A iniciativa, que celebra a ancestralidade e a inovação negra, funcionou como um poderoso motor econômico. A organização estima que o festival tenha gerado uma movimentação financeira de até R$ 8 milhões em vendas, beneficiando diretamente cerca de 150 empreendedores de diversos estados, além de fornecedores e prestadores de serviço.
“Retornar ao Rio depois de 10 anos é reconhecer a força desse território na formação da cultura negra brasileira. A Pequena África é um símbolo vivo de memória e resistência, mas também de futuro”, afirmou Adriana Barbosa, fundadora do Feira Preta Festival. Ela ressaltou que a força da cultura preta move economias e cria novas possibilidades de desenvolvimento.
Domingo de debates e celebração da cultura afro-brasileira
O último dia do festival foi marcado por intensos debates e uma vibrante feira de empreendedores, que apresentou o melhor da moda, gastronomia, design e literatura autoral. O painel “Travessias Negras: encontros com a própria história” contou com a participação do humorista Paulo Vieira e de Rei Black, promovendo uma reflexão sobre identidade e memória.
“A Feira Preta é uma iniciativa importante, que se mantém todos os anos e que desperta em nós essa vontade de estar em comunidade. Essas ações que são oficiais da nossa comunidade são muito importantes. Fiquei muito feliz de ver a quantidade de crianças aqui”, comentou Paulo Vieira. Ele destacou a importância de ver o povo preto reunido.
Encontros musicais emocionam o público na despedida
A programação musical de encerramento foi um tributo ao protagonismo feminino negro e às gerações que moldam a música brasileira. No Palco Pedra do Sal, Leci Brandão dividiu o palco com as cantoras Marina Iris e Geovana, em um encontro geracional emocionante. Em seguida, Teresa Cristina, ao lado de Áurea Martins e Rita Beneditto, celebrou a resistência cultural e a ancestralidade.
“Fazer show na Feira Preta é uma forma de se lembrar da vida desses mais de 80 anos.
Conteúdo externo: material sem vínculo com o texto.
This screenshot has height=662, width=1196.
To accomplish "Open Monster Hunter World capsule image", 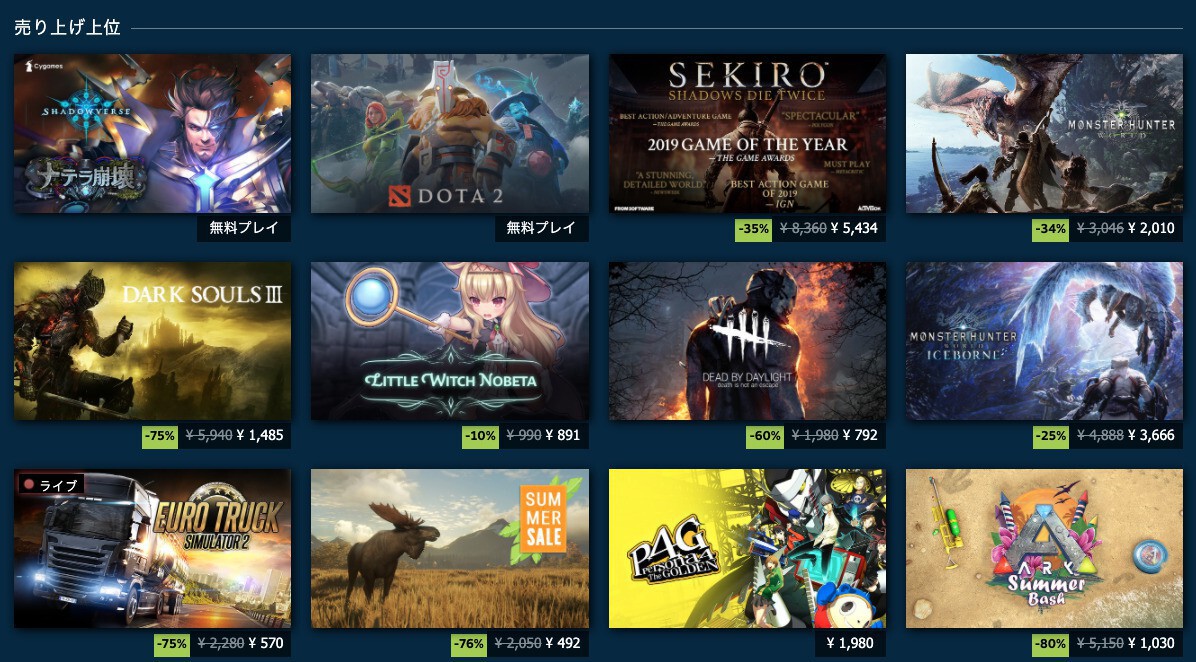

Espero que, com a minha trajetória e com a minha arte, eu tenha conseguido ajudar as pessoas que estão na periferia, na favela e na roda”, compartilhou Leci Brandão.
O Feira Preta Festival, integrado à iniciativa “Viva Pequena África” do BNDES, encerra sua edição histórica no Rio de Janeiro deixando um legado de articulação cultural, fomento a pequenos negócios e fortalecimento de redes econômicas para a população negra.